Intriguingly, cisplatin and hUCMSCs had an effect on the expression of phospho -NR4A1. A lot literatures reported that NR4A1 is phosphorylated, which is associated to its translocation [40,41,42]. We hypothesized that NR4A1 phosphorylation contributed to the TICs’ apoptosis of POI and had an impact on NR4A1 translocation. In fact, in cells undergoing apoptosis, NR4A1 specifically translocated to mitochondrial membranes, as revealed by its punctate staining pattern in the cytoplasm. Therefore, the membrane permeabilization, being assessed by JC-1 after cisplatin treatment, along with assessments of hUCMSCs therapy as achieved with the use of the JC-1 detection kit, was shown in our experiment. Permeabilization of mitochondrial membranes is a critical event that results in release, such molecules include cytochrome c that are critical for apoptosis in many of these pathways [43,44,45,46,47]. The expression of cytc was measured in each group. Cisplatin upregulated the cytc expression and hUCMSCs reduced it in the TICs. It was proposed that cytc released due to the membrane permeabilization is essential for the TICs’ apoptosis during the cisplatin and hUCMSCs treatment.

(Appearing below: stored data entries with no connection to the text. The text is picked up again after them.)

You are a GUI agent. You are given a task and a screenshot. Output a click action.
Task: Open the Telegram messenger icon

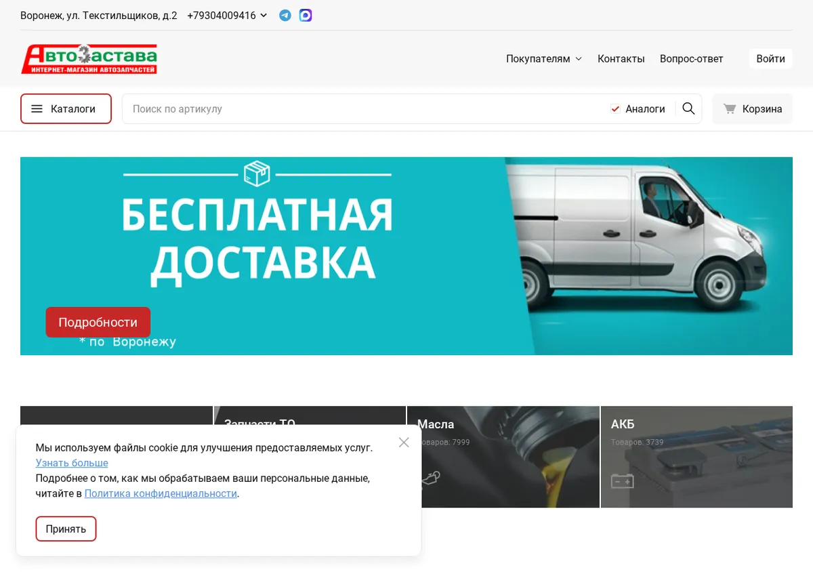click(285, 15)
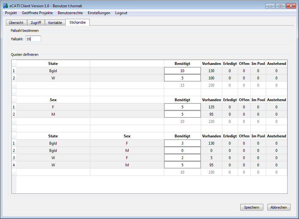This screenshot has height=219, width=299.
Task: Open the Geöffnete Projekte menu
Action: pos(37,13)
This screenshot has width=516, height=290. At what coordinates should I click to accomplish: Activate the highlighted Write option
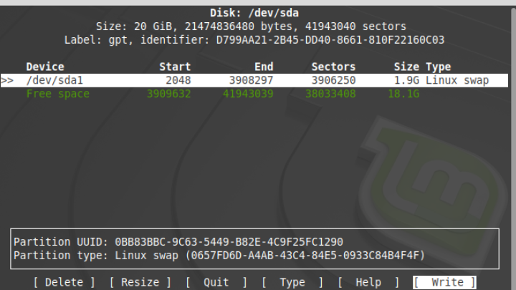click(444, 282)
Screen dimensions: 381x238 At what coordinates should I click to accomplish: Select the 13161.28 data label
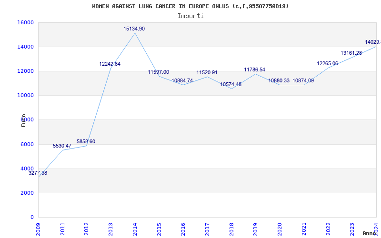(351, 53)
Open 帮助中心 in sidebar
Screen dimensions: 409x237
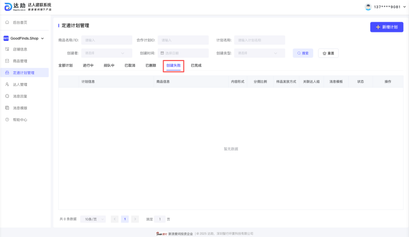[20, 119]
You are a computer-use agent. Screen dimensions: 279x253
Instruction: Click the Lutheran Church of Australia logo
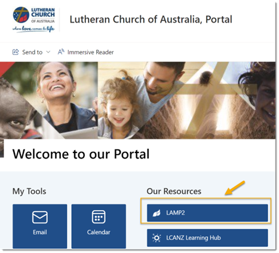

The cytc elimination was inhibited by Bcl-2, which act antagonistically on Bax and opposing cell apoptosis during the cell apoptosis process [48]. Additionally, it is mainly regulated and activated by the Bcl-2 family, of which pro- and anti-apoptotic molecules (Bax and Bcl-2) are the most common apoptosis markers, and Bax will initiate the apoptosis in the mitochondrial pathway [49]. Cell apoptosis can be detected using the Bcl-2/Bax ratio [50, 51]. To further verify this point, the expression of Bax and Bcl-2 were measured by western blot. The ratio of Bcl-2 /Bax decreased, which facilitated the TICs’ apoptosis. On the contrary, hUCMSCs improved the apoptosis of TICs and elevated the ratio of Bcl-2 /Bax. In addition, the antagonist of NR4A1-DIM-C-pPhOH was treated to TICs in our experiment to further verify the function of NR4A1. DIM-C-pPhOH had no effect on the expression of NR4A1 but induced apoptosis of TICs, following decreased expression of antiapoptotic genes including Bcl-2. However, following DIM-C-pPhOH treatment, pro-apoptotic protein such as cytc, Bax, caspase-9, and caspase-3 increased. In a word, hUCMSCs improved the apoptosis of TICs not by regulating NR4A1 expression but by NR4A1-mediated mitochondrial mechanisms.

Conclusions

Our results suggest that hUCMSCs can dramatically enhance follicular development and restore the ovarian function, inhibit TICs apoptosis in POI mice by regulating NR4A1 mediated mitochondrial mechanisms. Furthermore, TICs are an important cellular component in follicle development in the ovarian microenvironment. The findings presented in this report offer crucial support for the use of hUCMSCs in the treatment of POI by alleviating the POI ovarian microenvironment.